I have inserted an html widget close to the bottom of my page. This is causing the page to jump down the page to the widget immediately after opening the page. I want the user to spend some time enjoying the content at the top of the page before jumping down to the widget. Is there a way to delay loading of the widget?
I tried various methods. ie. putting it on it’s own paused timeline at about the 15 second mark and doing an “on viewport” jump to the 15 second mark. I also tried making it a symbol and moving it to the 15 second mark. Nothing seems to work. The widget still loads on the main timeline even though it should be delayed. I also tried pausing the main timeline and putting the symbol after that. Still doesn’t work! Any suggestions?
I tried putting the widget on it’s own timeline.
If the element is set at opacity 0% at 15 sec mark and 100% opacity at the 1.15 . Why does it show on the first frame at all? And it still loads on the main timeline.

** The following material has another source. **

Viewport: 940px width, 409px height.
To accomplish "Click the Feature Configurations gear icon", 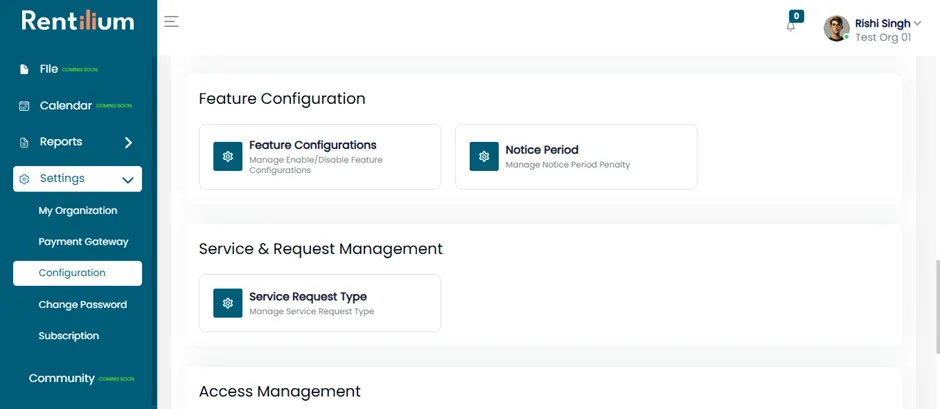I will pyautogui.click(x=228, y=157).
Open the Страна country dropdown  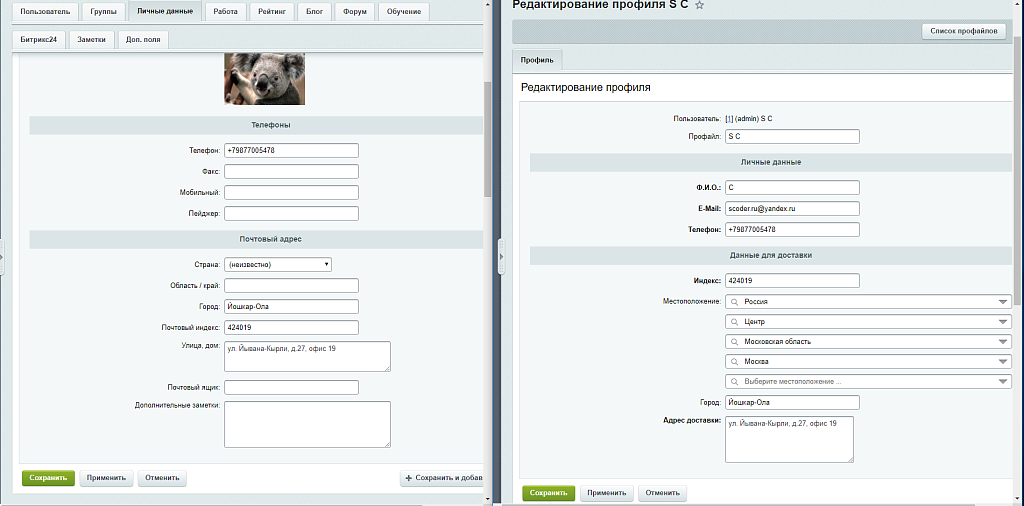coord(278,264)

I also tried putting it on its own paused timeline with it hidden on the first frame.
It still jumps to that spot in the page when the page is loaded even though you can’t see it. IntroPageV2.hype.zip (21.4 KB)
It looks like the widget is kind of taking everything over, even if it is embedded simply as the URL of the typeform widget. It is a bit aggressive in how it takes over a page once loaded.

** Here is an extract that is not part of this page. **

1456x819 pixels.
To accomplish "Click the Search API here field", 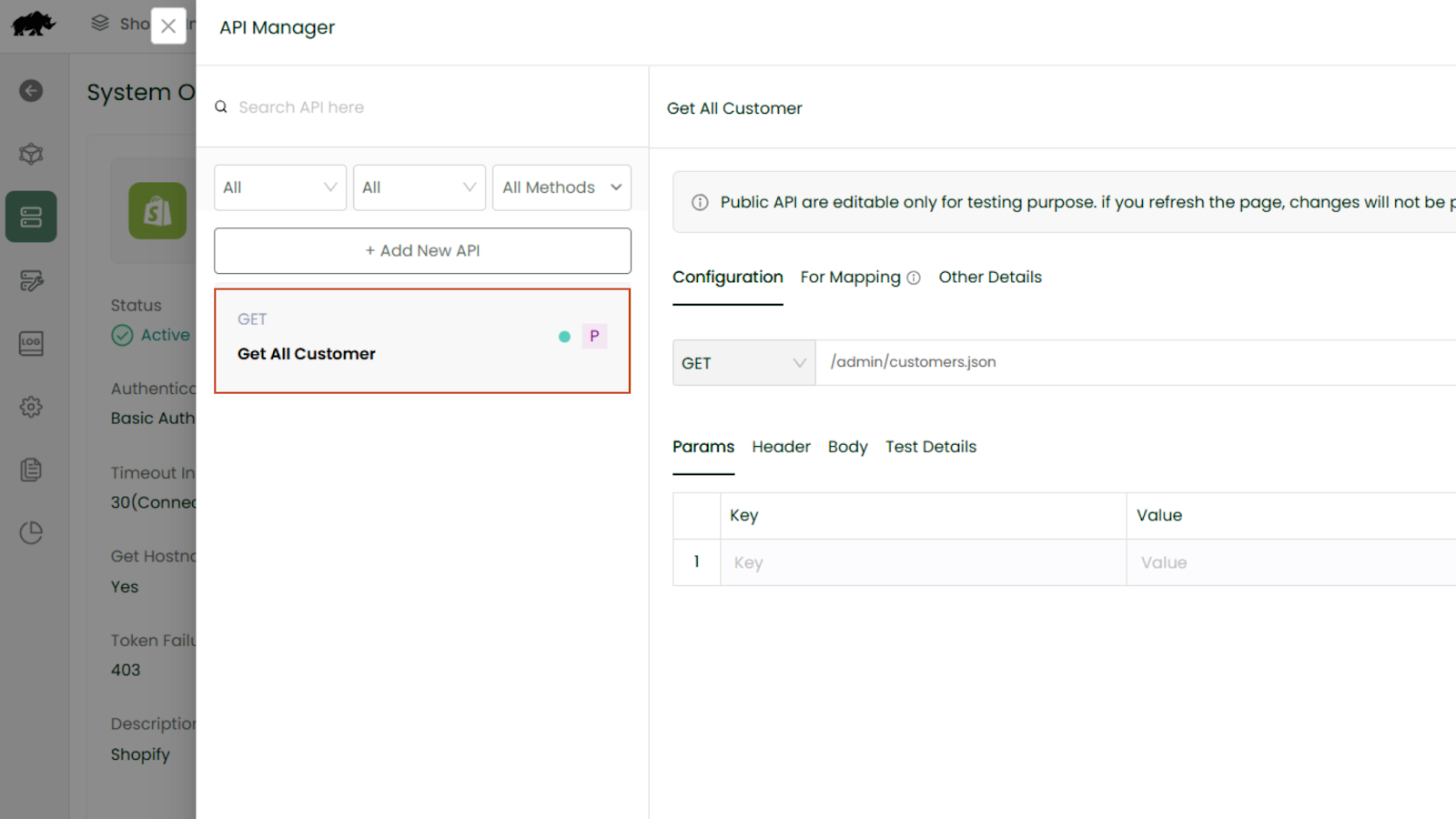I will 428,107.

I think you should structure this in such a way that you have your onboarding/messaging then devote an entire scene to the embedded Typeform widget so it has room to breathe. This will also likely improve how this works on mobile devices.
You are correct Hans. Your embed code sort of worked but now there are double scroll bars which I think may be coming from the actual embedded site. The client’s objective however was to have animations that would play throughout the entire page so that the embedded quiz item would look like it was integrated into the entire scene. Is there a way to make a quiz scene load on top of an an existing scene? I was originally hoping to do the actual quiz in hype as well and have it run inside the widget. I was close to success but I ran into the obstacle at the end in performing javascript to deliver score results. Seems not being fluent in javascript is making things a challenge!
use a regular rectangle (div) with 'overflow visible' to embed the form.
sure ... i'd think the easiest approach is to follow @Daniel's advice though
hype is a great dooropener, but next steps almost always require further knowledge: the www offers endless possibilities to look things up and learn ...
You and Daniel are so patient!
Thank you so much for your information and help, both of you.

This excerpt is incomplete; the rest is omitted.